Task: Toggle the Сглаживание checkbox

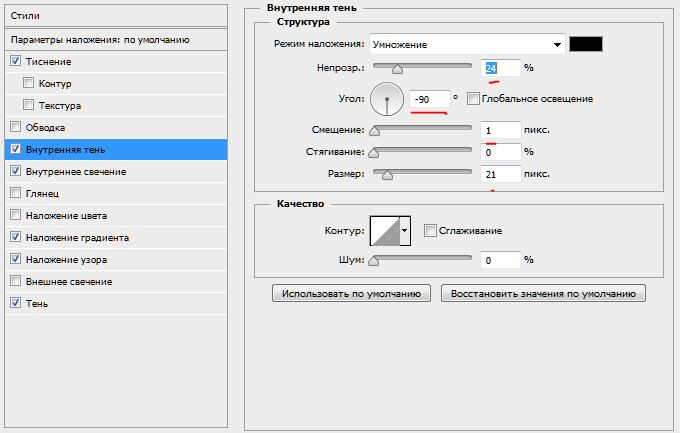Action: [431, 231]
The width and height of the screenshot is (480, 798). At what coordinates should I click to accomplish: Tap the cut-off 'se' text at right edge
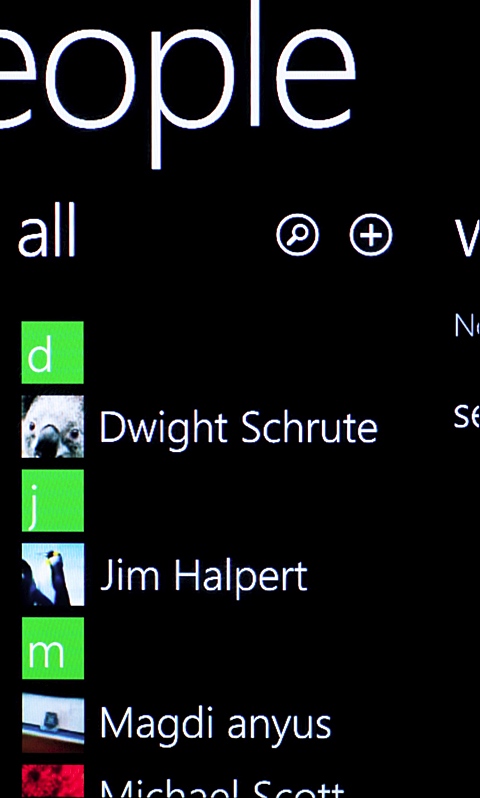point(467,416)
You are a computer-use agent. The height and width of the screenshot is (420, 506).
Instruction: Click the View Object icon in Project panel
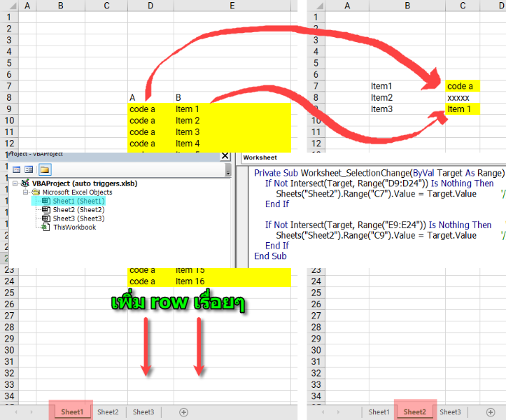coord(29,169)
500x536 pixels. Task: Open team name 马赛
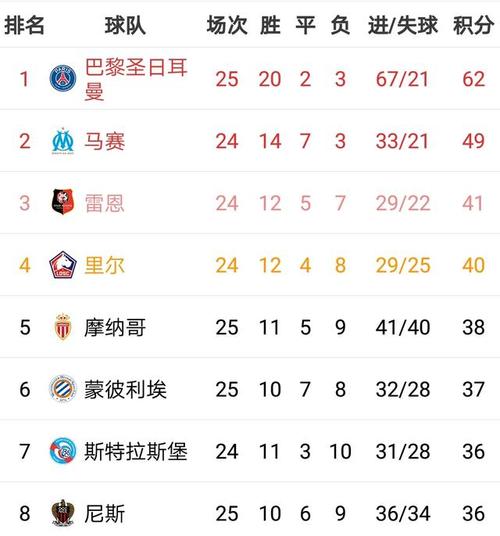[x=105, y=141]
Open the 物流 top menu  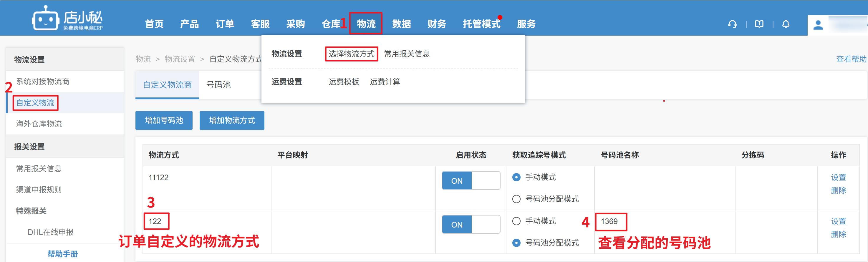point(366,24)
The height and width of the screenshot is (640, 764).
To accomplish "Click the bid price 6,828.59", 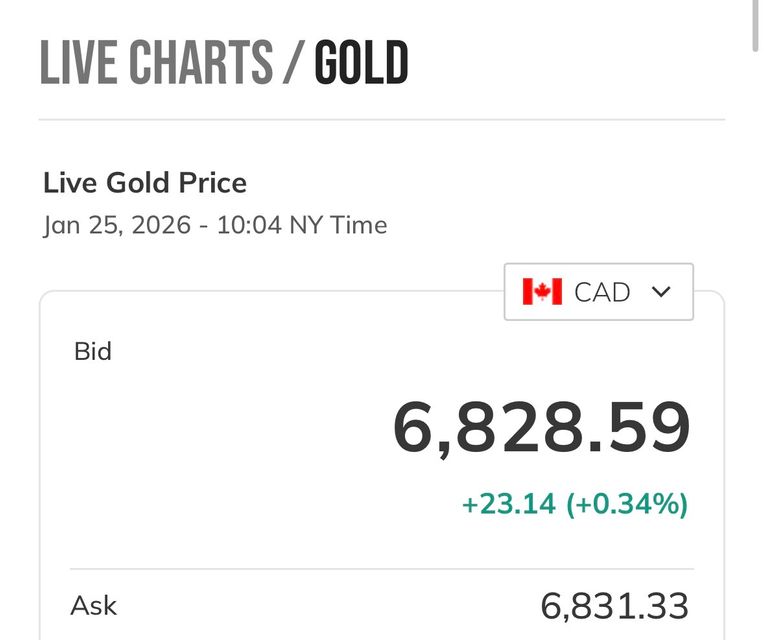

···

> What you have to do: Only the lines from the beginning of the listing up to and including the line with "You are a computer-use" should appear in the reply, copied word for word and free of pictures.

> Solution for this task:
Task: Toggle the Сглаживание checkbox

Action: [431, 231]
The width and height of the screenshot is (480, 798). At what coordinates should I click to accomplish: Tap the cut-off 'se' text at right edge
point(467,416)
You are a computer-use agent. The height and width of the screenshot is (420, 506).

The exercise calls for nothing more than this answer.